## Description of the task
Restate the lines exactly, starting at the line that contains "Given: Click the green list icon button" and finishing with the final line of the records.

## Extracted records
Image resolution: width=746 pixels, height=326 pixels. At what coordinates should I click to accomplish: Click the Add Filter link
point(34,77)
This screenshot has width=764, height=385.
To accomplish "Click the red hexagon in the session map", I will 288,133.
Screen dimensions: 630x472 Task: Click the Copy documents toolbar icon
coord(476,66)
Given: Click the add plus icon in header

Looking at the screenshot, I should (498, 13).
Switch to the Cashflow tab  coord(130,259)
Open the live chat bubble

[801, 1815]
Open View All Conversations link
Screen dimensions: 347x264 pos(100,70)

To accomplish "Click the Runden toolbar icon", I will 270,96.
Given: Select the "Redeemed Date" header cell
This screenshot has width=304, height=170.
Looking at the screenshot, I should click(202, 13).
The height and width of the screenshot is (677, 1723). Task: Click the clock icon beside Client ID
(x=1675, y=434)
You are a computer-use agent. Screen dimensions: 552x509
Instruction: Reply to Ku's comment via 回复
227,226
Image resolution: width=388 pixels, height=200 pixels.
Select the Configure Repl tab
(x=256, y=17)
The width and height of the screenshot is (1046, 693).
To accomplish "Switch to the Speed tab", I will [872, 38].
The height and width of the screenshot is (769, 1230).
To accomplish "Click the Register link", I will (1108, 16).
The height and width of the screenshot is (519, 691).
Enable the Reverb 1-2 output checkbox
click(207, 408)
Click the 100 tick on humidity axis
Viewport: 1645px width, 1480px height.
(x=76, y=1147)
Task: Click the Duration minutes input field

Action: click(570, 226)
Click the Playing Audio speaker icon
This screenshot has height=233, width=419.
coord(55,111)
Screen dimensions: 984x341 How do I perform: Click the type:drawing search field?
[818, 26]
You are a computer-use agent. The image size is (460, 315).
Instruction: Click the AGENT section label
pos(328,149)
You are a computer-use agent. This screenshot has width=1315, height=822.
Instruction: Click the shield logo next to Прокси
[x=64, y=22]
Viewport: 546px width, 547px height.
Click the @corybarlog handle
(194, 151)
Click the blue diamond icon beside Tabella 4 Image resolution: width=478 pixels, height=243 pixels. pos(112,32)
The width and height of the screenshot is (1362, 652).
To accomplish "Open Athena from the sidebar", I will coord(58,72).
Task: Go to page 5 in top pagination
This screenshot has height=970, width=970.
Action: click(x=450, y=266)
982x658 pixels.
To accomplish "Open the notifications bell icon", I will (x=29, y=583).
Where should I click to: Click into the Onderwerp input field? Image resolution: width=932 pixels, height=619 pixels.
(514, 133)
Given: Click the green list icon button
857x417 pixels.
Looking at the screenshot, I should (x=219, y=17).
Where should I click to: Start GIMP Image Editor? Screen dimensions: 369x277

## Answer to the exercise
Given: Click the green list icon button
857x417 pixels.
Looking at the screenshot, I should (x=219, y=17).
Where should I click to: Start GIMP Image Editor? Screen dimensions: 369x277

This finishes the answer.